# Damon variegatus



## TiogaWhiteTiger (Feb 21, 2011)

_Damon variegatus_


----------



## BQC123 (Feb 21, 2011)

Great photos!


----------



## Protectyaaaneck (Feb 21, 2011)

Really cool looking, Tioga. Nice pictures.


----------



## Michiel (Feb 21, 2011)

Excellent shots!! :clap:

NB. Are you sure they are D.variegatus, because most of those are sold under that name, are actually D.diadema.


----------



## TiogaWhiteTiger (Feb 22, 2011)

Thanks gentlemen! 

He sold it to me as D.variegatus ... Since the seller of the Czech Republic.

I do not know them so as to determine whether this species.


----------



## BQC123 (Feb 22, 2011)

I found this link that shows the difference. I had seen another in the past, but cannot find it now.

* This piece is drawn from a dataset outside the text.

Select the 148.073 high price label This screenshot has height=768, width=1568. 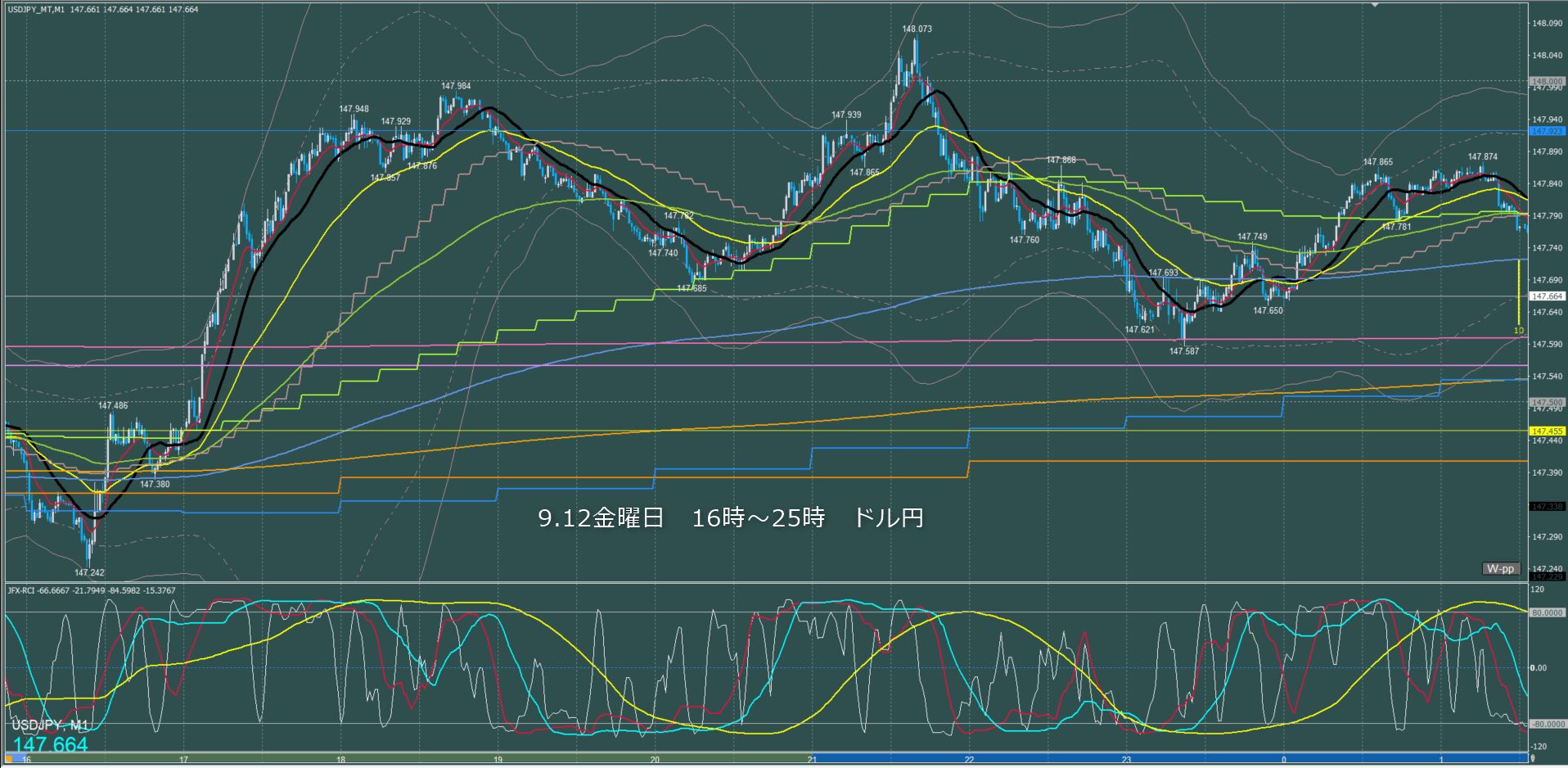click(x=917, y=29)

http://www.bugnation.co.uk/viewtopic.php?f=397&t=35027


----------



## Athelas (Feb 22, 2011)

Beautiful photos!  

--------------------------------------------------------------------------------------------------------
Interested in animal behavior? Visit The Birds and the Bees: Things you were
afraid to ask about the secret lives of animals.  http://bird-n-bee.blogspot.com
--------------------------------------------------------------------------------------------------------


----------



## ZergFront (Feb 22, 2011)

Wow, I didn't know they could look like that when they're young. It's a pretty guy.


----------



## Michiel (Feb 23, 2011)

BQC123 said:


> I found this link that shows the difference. I had seen another in the past, but cannot find it now.
> 
> http://www.bugnation.co.uk/viewtopic.php?f=397&t=35027


Yes, this is the difference in the East African populations of species, so I have been told.


----------



## TiogaWhiteTiger (Jun 15, 2011)

two molt after ;-)


----------



## TiogaWhiteTiger (Sep 13, 2011)



Reactions: Like 1


----------



## JODECS (Sep 17, 2011)

cool specimens....


----------



## Deroplatys (Sep 17, 2011)

Really like your photo's, they have a great dark tone to them which matches the whip scorpion perfectly


----------



## Michiel (Sep 19, 2011)

Makes me want to get more whips......

> logs out quickly<


----------



## TiogaWhiteTiger (Dec 13, 2011)

Ty all ;-) 

Michiel - It is really worth to buy! 


Next molt


----------



## Michiel (Dec 13, 2011)

My next camera will have a macrolense, if I have to eat one of my socks after a full day of work.......amazing sharp and detailed pics.....


----------



## MrCrackerpants (Dec 17, 2011)

Great pics. Thanks for sharing.


----------



## Trogdora (Dec 18, 2011)

Gorgeous animal and very impressive photography. I really enjoyed the pictures.


----------